Enter Unifaith, Unifor’s latest community chapter and unofficial union. Unifaith launched in mid-January and is comprised of clergy and faith workers belonging to the United Church of Canada, which currently employs about 2,500 workers.
Robin Wardlaw, president of Unifaith and a Toronto-based reverend, said United Church members have considered organizing for years now, but saw the community chapter as a means to validate that process and inch closer toward eventual certification.
"The union can come to my aid if I’m in difficulty at my church and feeling that there is no one there for me. I can call on the union and someone can be with me through the difficult, sometimes lengthy, sometimes expensive process," Wardlaw said, adding he hopes the new chapter will break down isolation between clergy members.

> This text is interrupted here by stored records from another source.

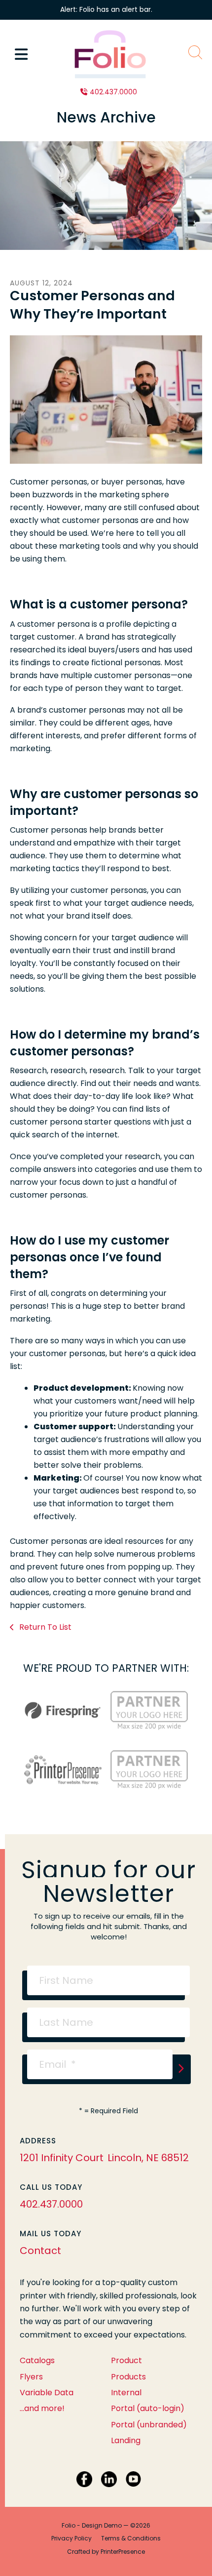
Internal (126, 2392)
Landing (126, 2440)
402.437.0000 (113, 92)
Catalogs (37, 2360)
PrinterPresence (123, 2551)
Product (126, 2360)
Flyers (31, 2376)
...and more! (42, 2408)
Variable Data (46, 2392)
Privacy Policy (71, 2538)
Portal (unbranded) (149, 2424)
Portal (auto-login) (147, 2408)
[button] (21, 54)
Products (128, 2376)
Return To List (44, 1627)
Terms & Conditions (131, 2538)
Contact (40, 2250)
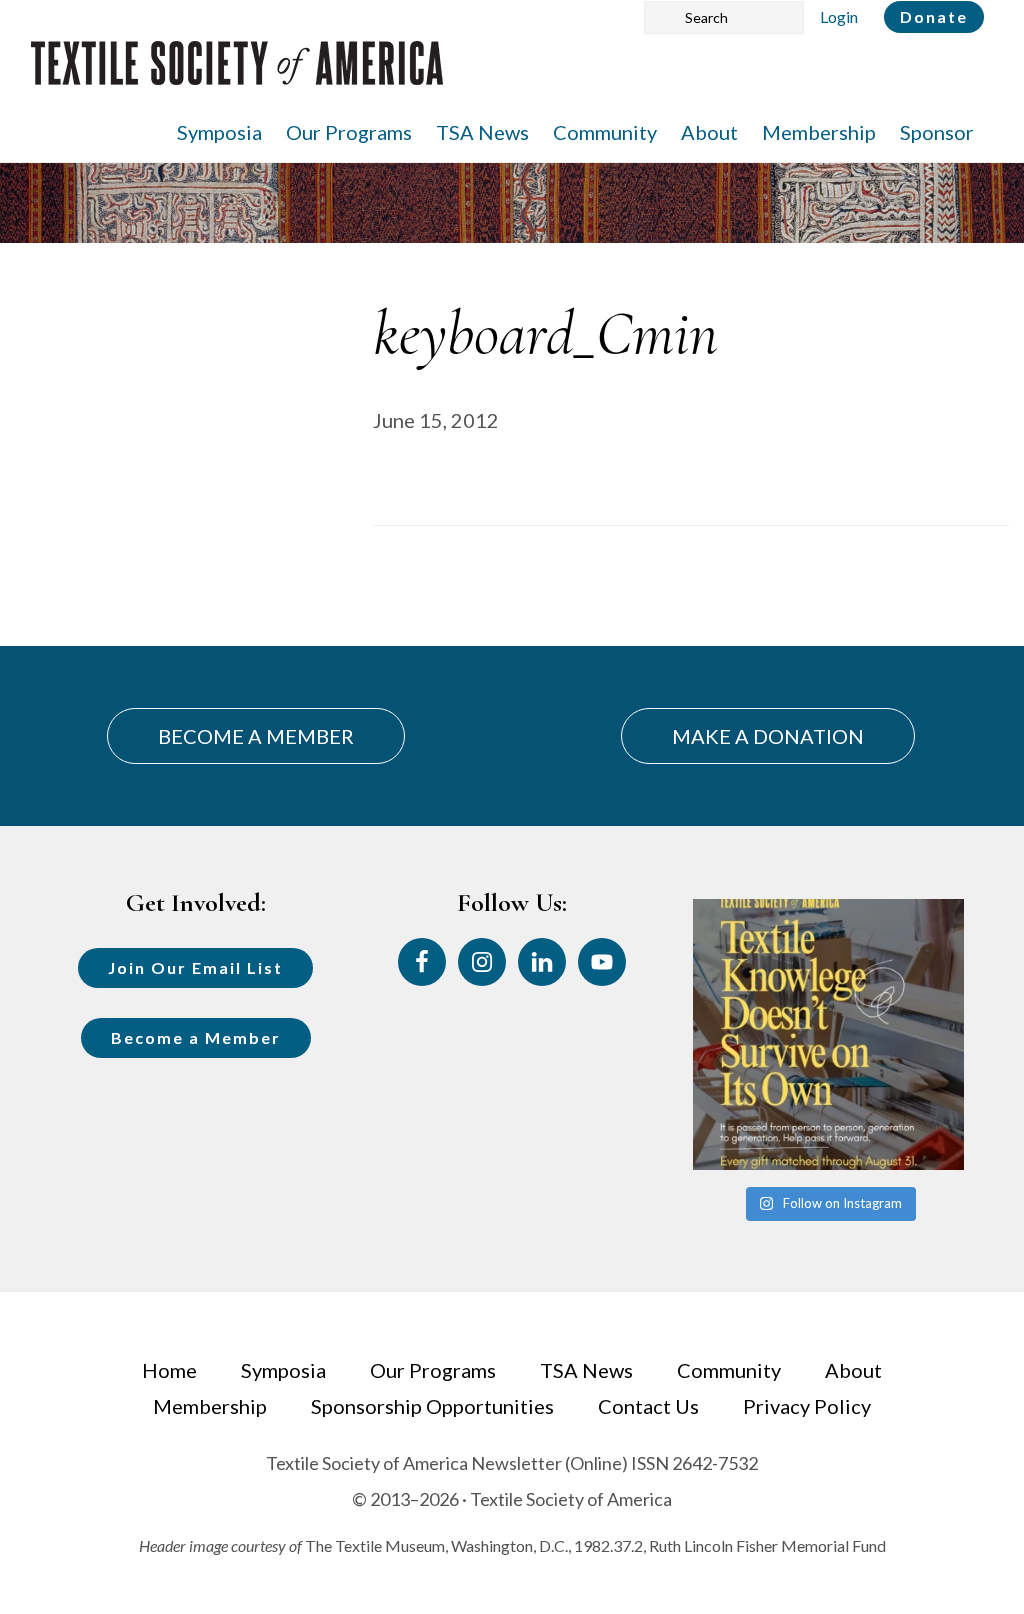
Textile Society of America (237, 75)
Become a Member (196, 1037)
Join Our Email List (195, 967)
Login (839, 16)
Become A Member (256, 736)
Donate (934, 16)
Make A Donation (768, 736)
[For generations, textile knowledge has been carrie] (828, 1034)
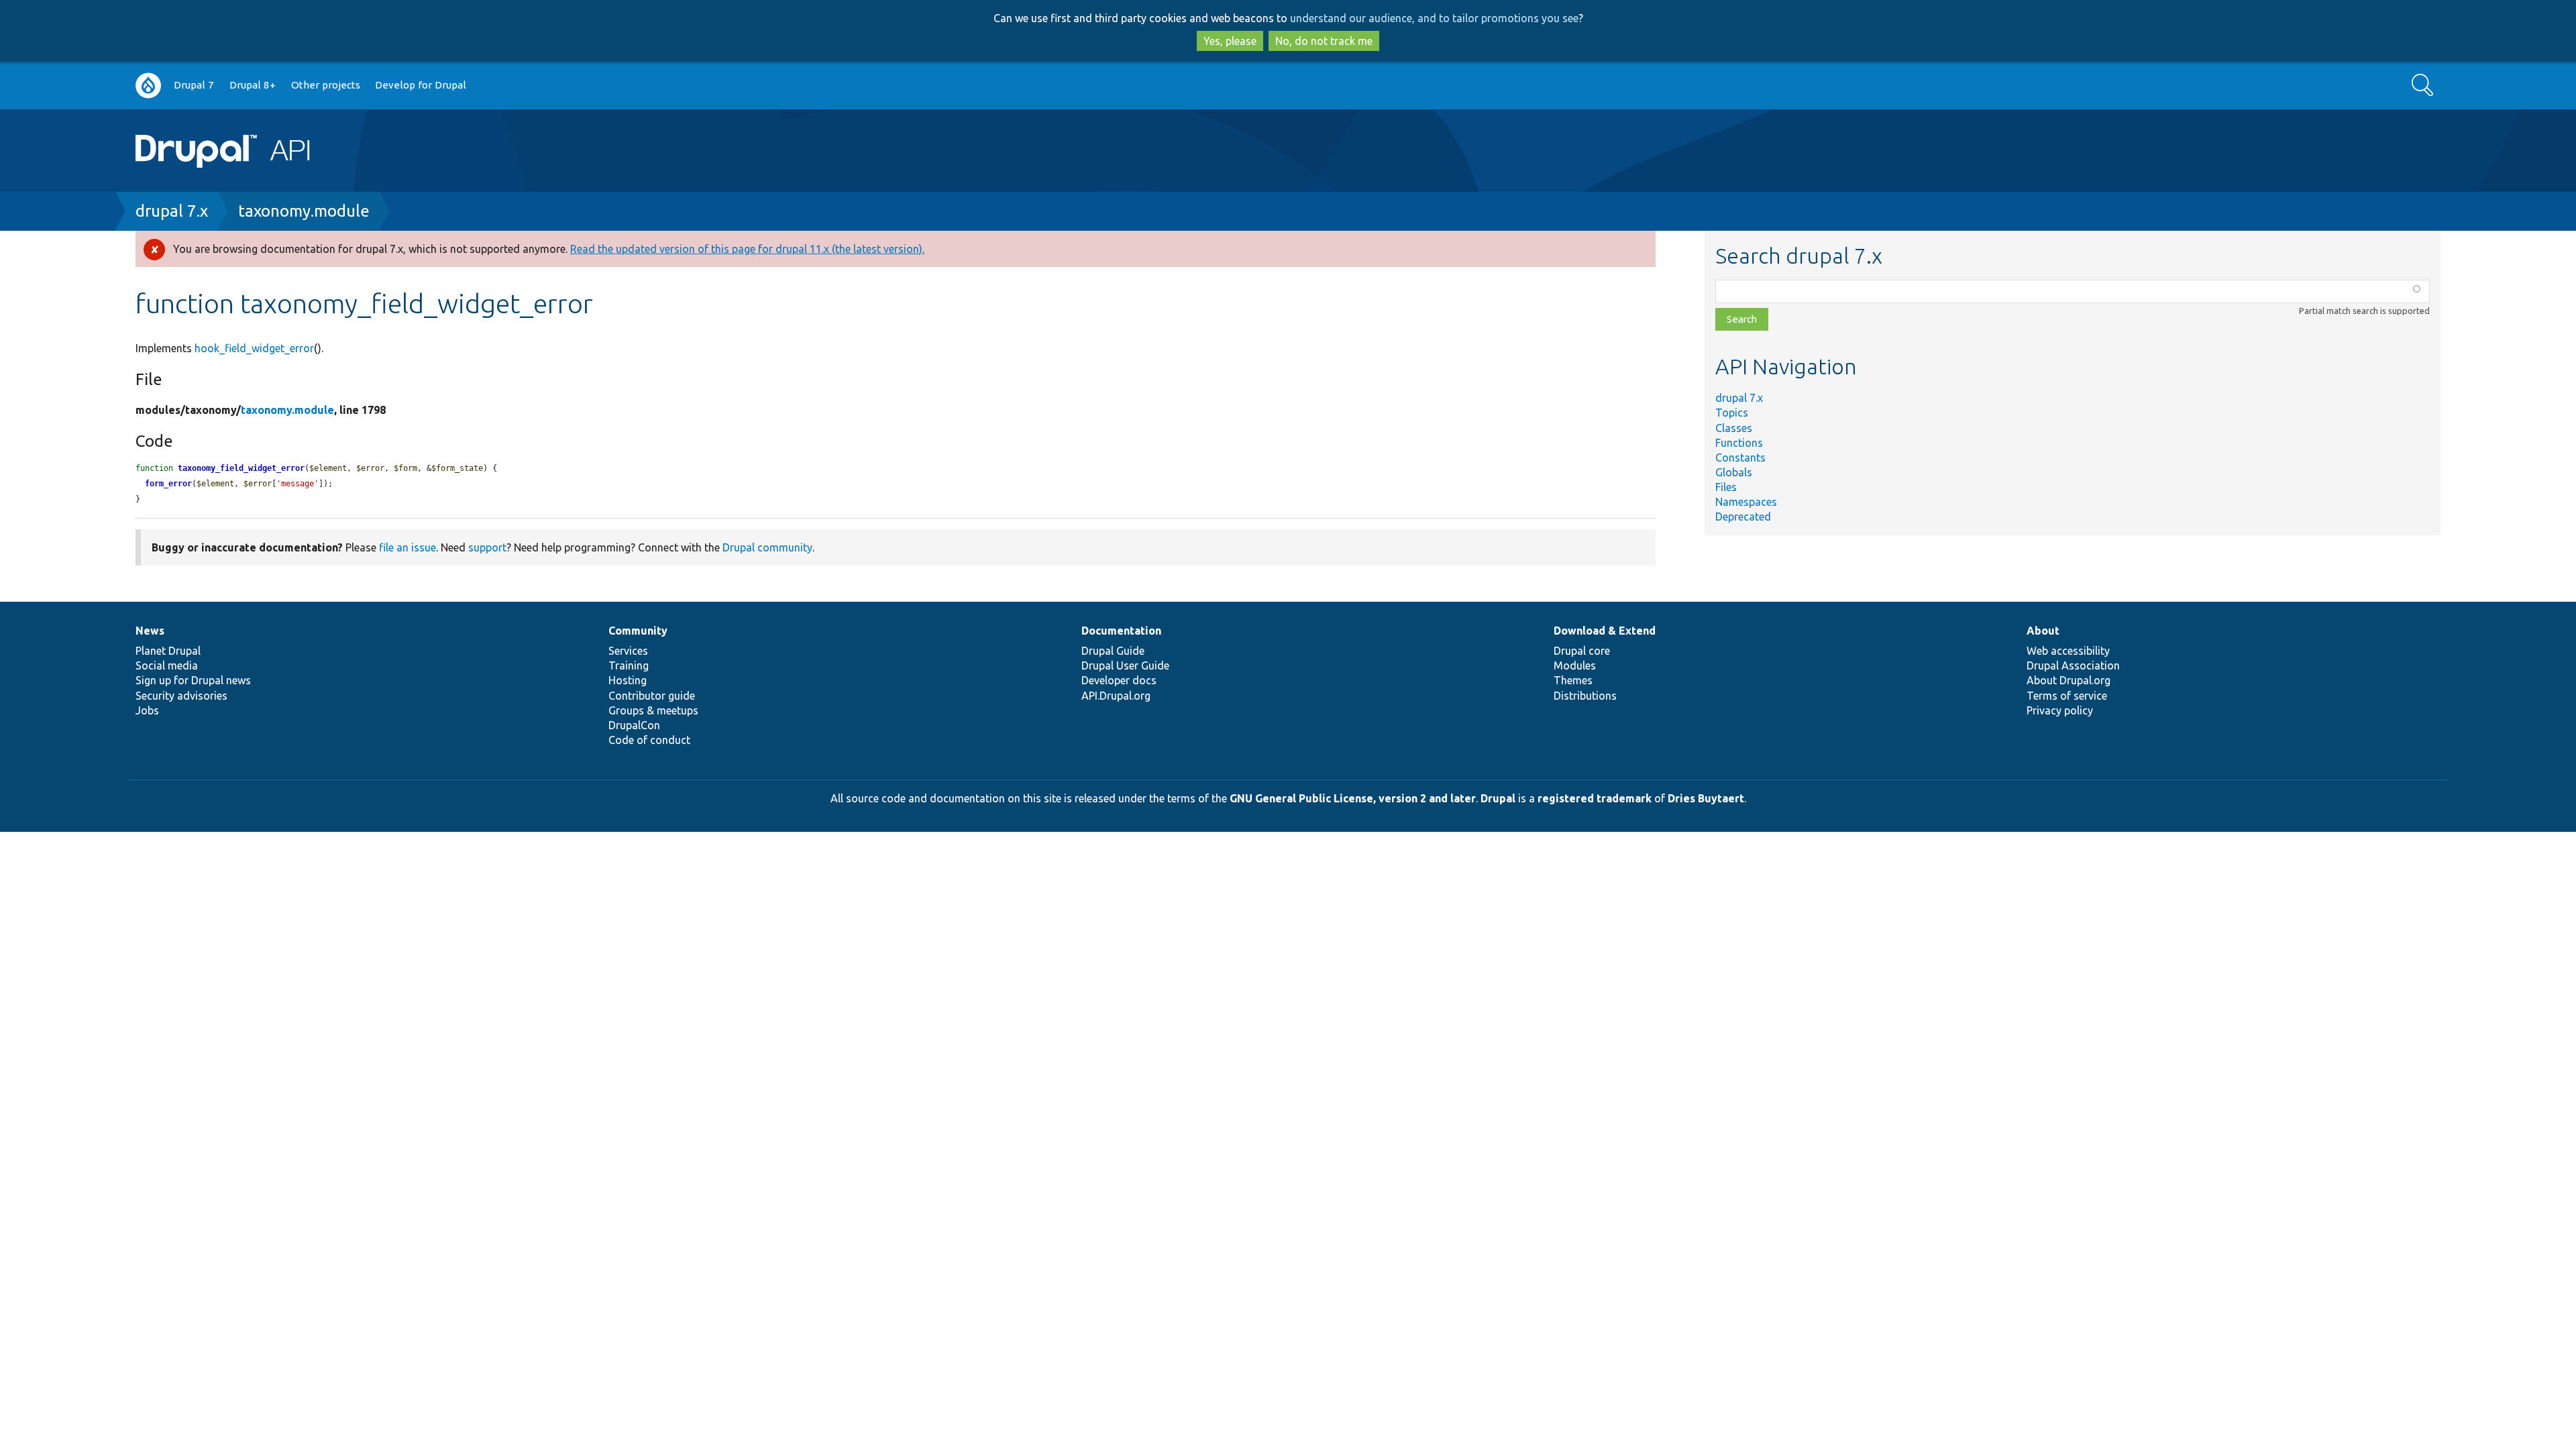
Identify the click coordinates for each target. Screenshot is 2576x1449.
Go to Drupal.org (148, 85)
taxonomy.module (304, 211)
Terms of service (2067, 696)
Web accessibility (2068, 651)
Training (628, 665)
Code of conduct (649, 740)
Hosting (627, 680)
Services (628, 651)
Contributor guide (651, 696)
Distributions (1585, 696)
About (2043, 631)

As part of its organization efforts, Unifaith intends to put an end to what it says is a culture of harassment and bullying throughout the church, improve communication between current and incoming members, deal with job security concerns and eventually beef up the vocation itself through a universal certification process akin to those for doctors and engineers.
Though a community chapter still falls under Unifor’s constitution, it is a separate entity. For instance, its members do not pay traditional union dues, but rather a stagnated amount ($5 per month for wage earners, $10 per month for salary earners). Though Unifor collects, it does not allocate the money — where the funds go is decided by the chapter itself. Nor do members in a community chapter all fall under one blanket employer — it can be made up of workers in a specific employment condition, such as cashiers or farmers.
While the community chapter concept is hardly a novel one, it leaves plenty of room for interpretation and flexibility. The United Steelworkers union, for instance, introduced an associate member program back in the early 2000s in an attempt to foster community action.
Back in Canada, Unifor’s only other national community chapter is the Canadian Freelance Union, a former Communications, Energy and Paperworkers local which became a community chapter after Unifor was created.
Roxanne Dubois, Unifor’s community chapter co-ordinator, said this is one method by which non-traditional and precarious workers can organize and perhaps eventually inject much-needed workers into its shrinking membership base.
"It is a very flexible model," she said. "It is meant to assist and involve people who want to join the union to be able to do it, and to work on their collective goals — whether that is to improve safety in their workplace, whether that is to get respect from their employer, or whether that is to even just be recognized as a collective voice within their sector or within their workplace."